# Rock, and small waterfall



## Dirtytom (Jan 13, 2014)

This is a small rock out crop with waterfall next to coal mine.

DT


----------



## wvgca (Jan 21, 2013)

very nice, i like the look ..


----------



## Fire21 (Mar 9, 2014)

Excellent!! What did you use for the water? I intend to have a small waterfall and short river on my layout.


----------



## Dirtytom (Jan 13, 2014)

Used plastic molds to make rocks, and formed the waterfall with stray foam and old newspaper. Water is Mod Podge, and used acrylic blue, white, black, green to make water color. It is a lots of fun and then you can name the mountain.

Thanks

DT


----------



## cole226 (Feb 8, 2013)

looks good. wondering, did ur mod podge get hard?
i used it on a creek once and it never got real hard. went back to envirotex. ROCK HARD

it is a nice looking scene.


----------



## Dirtytom (Jan 13, 2014)

Yes, it drys in about 12 houses. Thanks much. Post a picture of your creek? I learned more from members pictures than all the books I purchased.

DT


----------



## golfermd (Apr 19, 2013)

Dirtytom said:


> Yes, it drys in about 12 houses.


Hours?


----------



## Fire21 (Mar 9, 2014)

No, it's houses. See, Cole226 said his mod podge didn't get real hard. He lives in the 13th house.
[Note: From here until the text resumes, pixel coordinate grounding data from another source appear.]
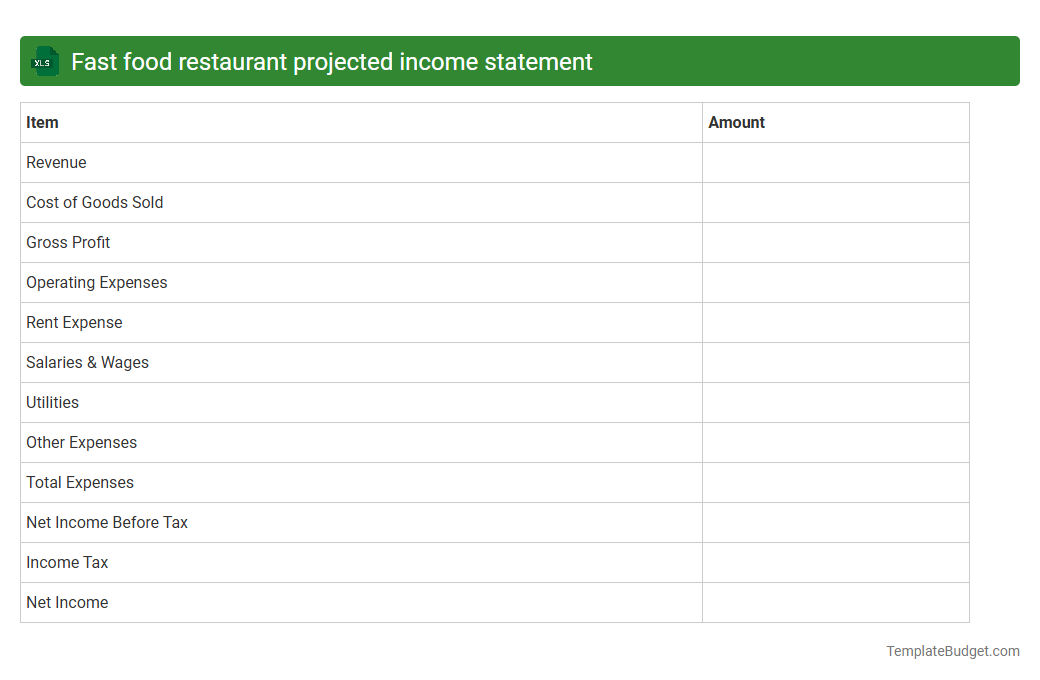The height and width of the screenshot is (680, 1040).
Task: Open the TemplateBudget.com link
Action: pos(952,651)
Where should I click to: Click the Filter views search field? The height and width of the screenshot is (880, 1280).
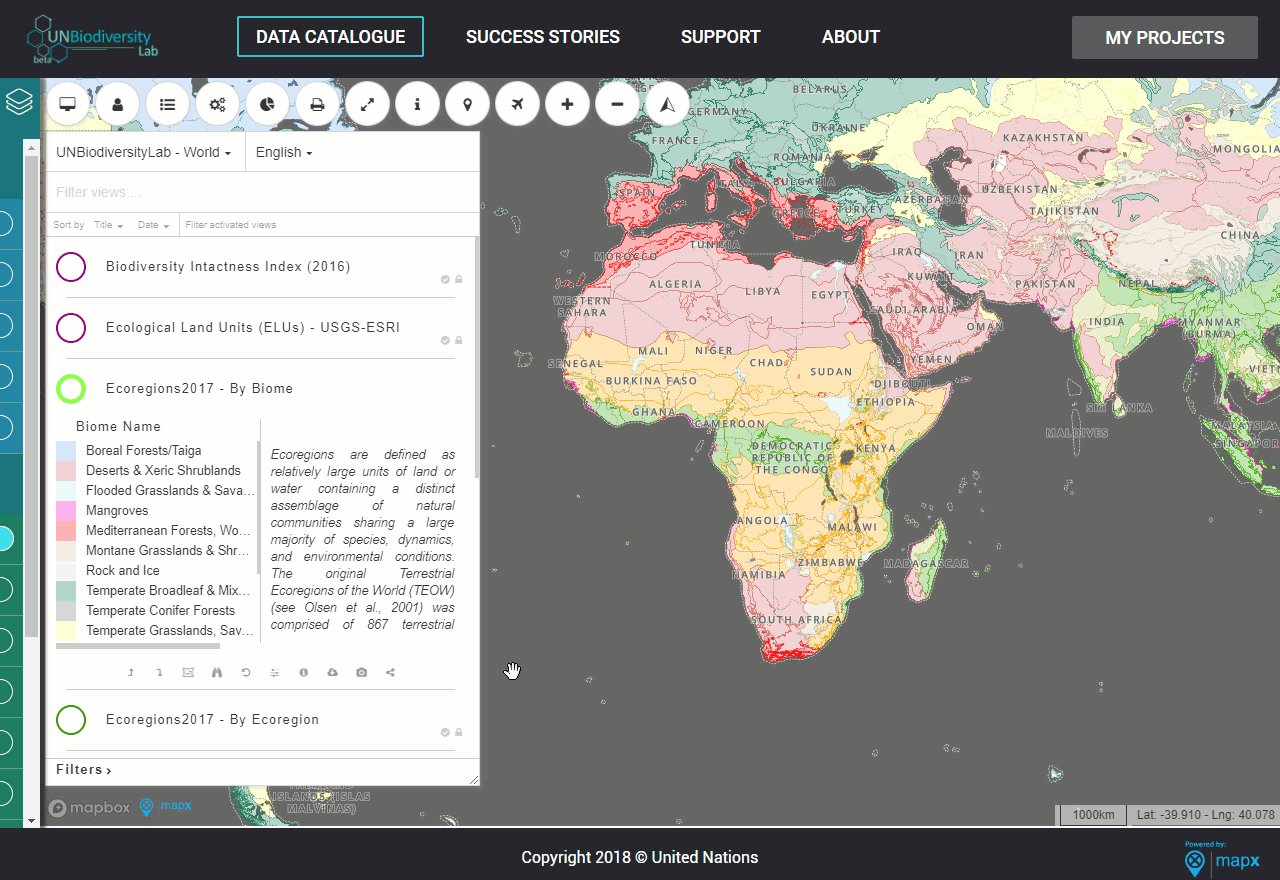263,192
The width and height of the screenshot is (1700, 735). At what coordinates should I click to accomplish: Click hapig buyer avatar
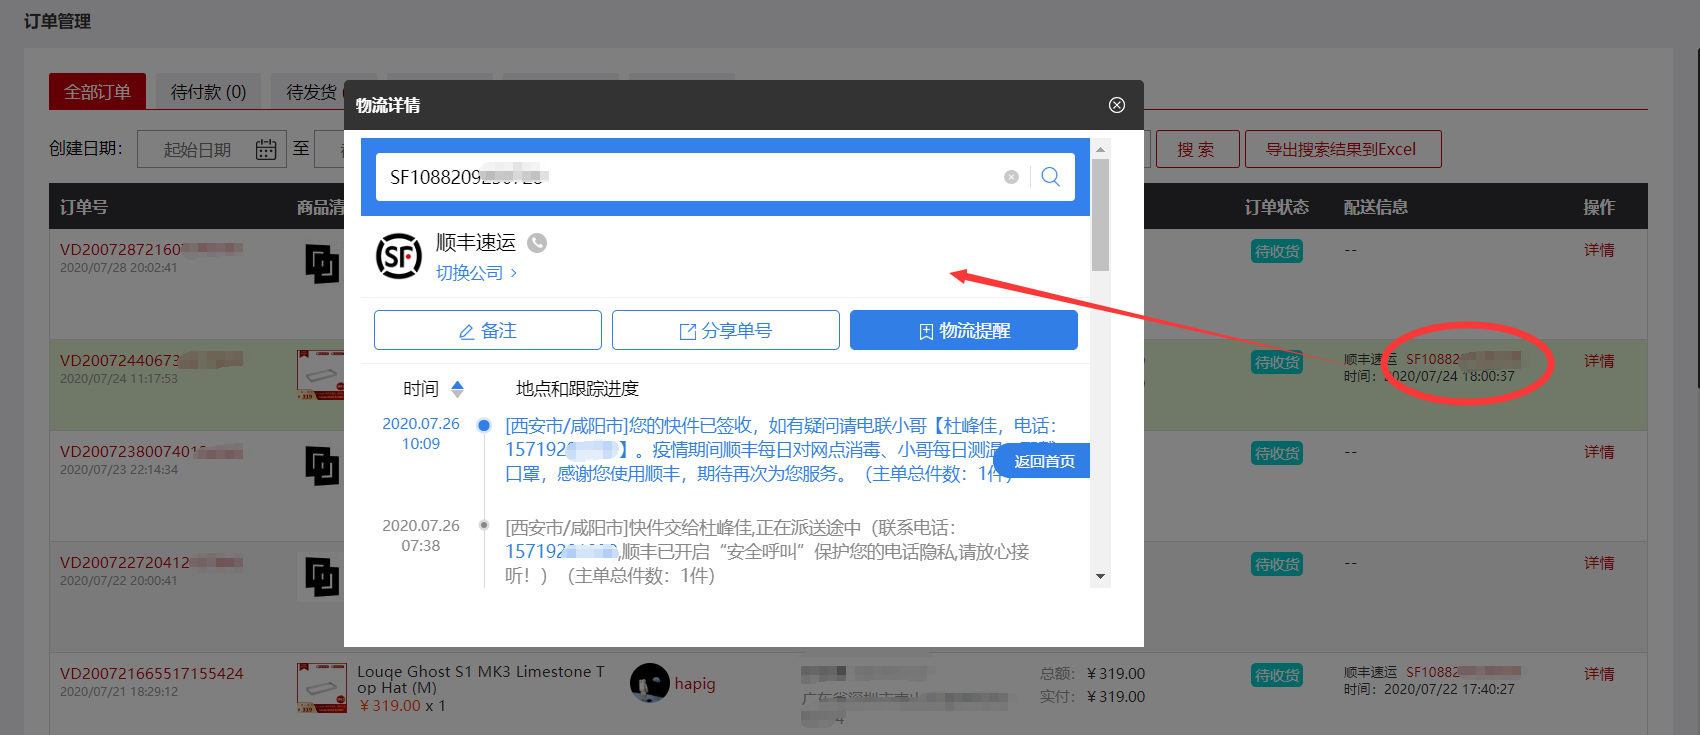(649, 683)
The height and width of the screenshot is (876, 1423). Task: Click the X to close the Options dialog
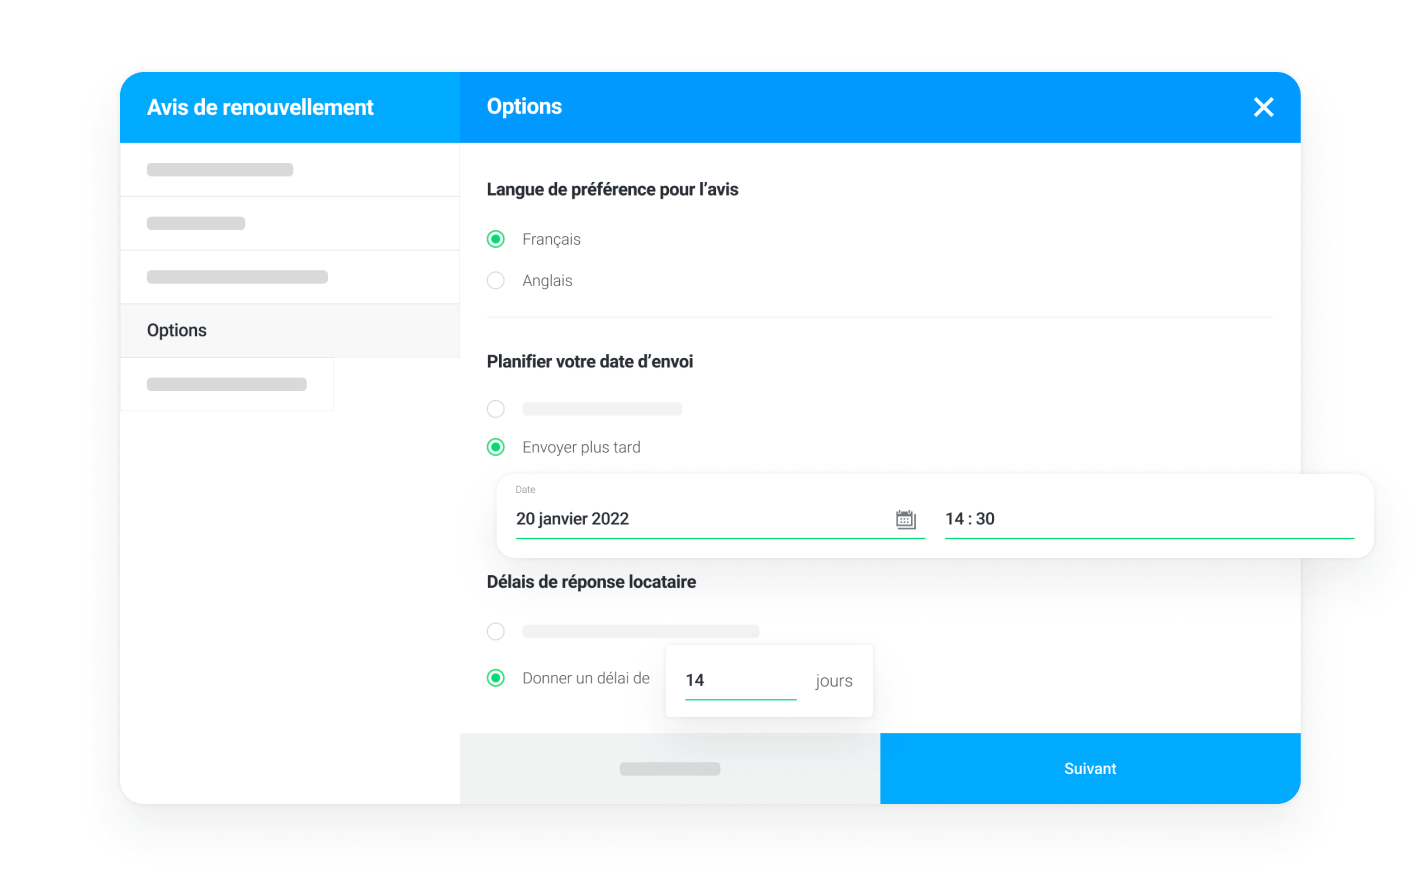1263,106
Oh never mind, it was an attempt at being funny.......


----------



## Dirtytom (Jan 13, 2014)

Typing never a strong suit..wait a minute??. Maybe it's advance case of age!

DT


----------



## cole226 (Feb 8, 2013)

DT
some pics of my soft water. if i lay something a little heavy on it it will sink in. going to try top coat with envirotex.:dunno:


----------



## Big Ed (Jun 16, 2009)

Cole, What is the locomotive pulling the log train?
Have you shown that before somewhere?


----------



## cole226 (Feb 8, 2013)

big ed said:


> Cole, What is the locomotive pulling the log train?
> Have you shown that before somewhere?


ed, not to steal DT's thread, but here are some pics of a
bachmann On30 shay. u may have seen it's dirty face in one of my other pics.


----------



## Big Ed (Jun 16, 2009)

Well it sure looks like they have been working it. :smilie_daumenpos:

OK, sorry Tom back to water.


----------



## Model Train Structures (Oct 10, 2013)

DT, your waterfall looks real; great job. I've used Mod Pod too, but I don't like the smell; smell like rotten vinegar.

D.A.


----------